### Vos tâches
a: Mettez à jour le passage de l'extrait sur La Solitaire du Figaro allant de « Jérémie Beyou (BPI) » jusqu'à « et les anglo-normandes. », en y remplaçant « quatrième étape » par « 4e étape ».
b: D'après l'extrait sur La Solitaire du Figaro, dans quelle ville et à quel moment le vainqueur de la 4e étape est-il attendu ?

### Extrait fourni
# # # # #
Le vainqueur de la 4e étape de La Solitaire du Figaro Eric Bompard Cachemire est attendu à Dieppe demain mercredi à la mi-journée. Mais à 15 heures du bouquet final, alors que les pièges s’accumulent depuis ce matin sur la route des solitaires, impossible de dire qui sera sacré en Normandie. En tête, au niveau du raz Blanchard, huit bateaux emmenés par le trio Tabarly/Meilhat/Jossier se tiennent en moins d’un mille. Parallèlement, tous les regards sont braqués sur le classement général de cette édition 2011. Si les positions se figeaient à ce stade de la course, Jérémie Beyou serait toujours dans le match pour rafler la mise devant son jeune dauphin Fabien Delahaye. En revanche, ce serait très chaud entre Erwan Tabarly et Nicolas Lunven pour l’accession à la troisième marche du podium …

 

Jérémie Beyou (BPI) n’est plus en tête de la quatrième étape depuis le classement de 8 heures ce matin. Il a passé le témoin à Erwan Tabarly (Nacarat) qui ouvre la voie au niveau du raz Blanchard avec quelques centaines de mètres de marge seulement sur Paul Meilhat (Macif 2011) et Nicolas Jossier (Entreprendre en Pays Granvillais). Oubliez donc la hiérarchie de la veille, tout a changé aujourd’hui entre l’île de Batz et les anglo-normandes.
# # # # #
### Matériel fourni

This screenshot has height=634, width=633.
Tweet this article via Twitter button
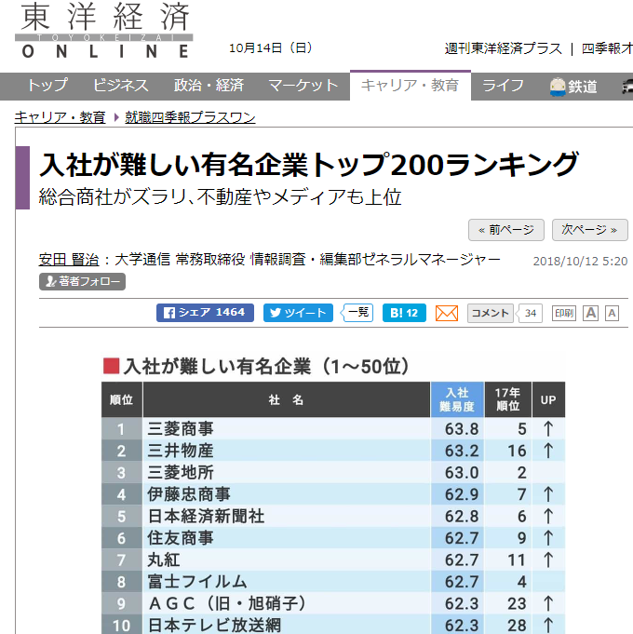click(298, 313)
# # # # #
### Réponses rédigées
a:
Jérémie Beyou (BPI) n’est plus en tête de la 4e étape depuis le classement de 8 heures ce matin. Il a passé le témoin à Erwan Tabarly (Nacarat) qui ouvre la voie au niveau du raz Blanchard avec quelques centaines de mètres de marge seulement sur Paul Meilhat (Macif 2011) et Nicolas Jossier (Entreprendre en Pays Granvillais). Oubliez donc la hiérarchie de la veille, tout a changé aujourd’hui entre l’île de Batz et les anglo-normandes.

b: Il est attendu à Dieppe, le mercredi à la mi-journée.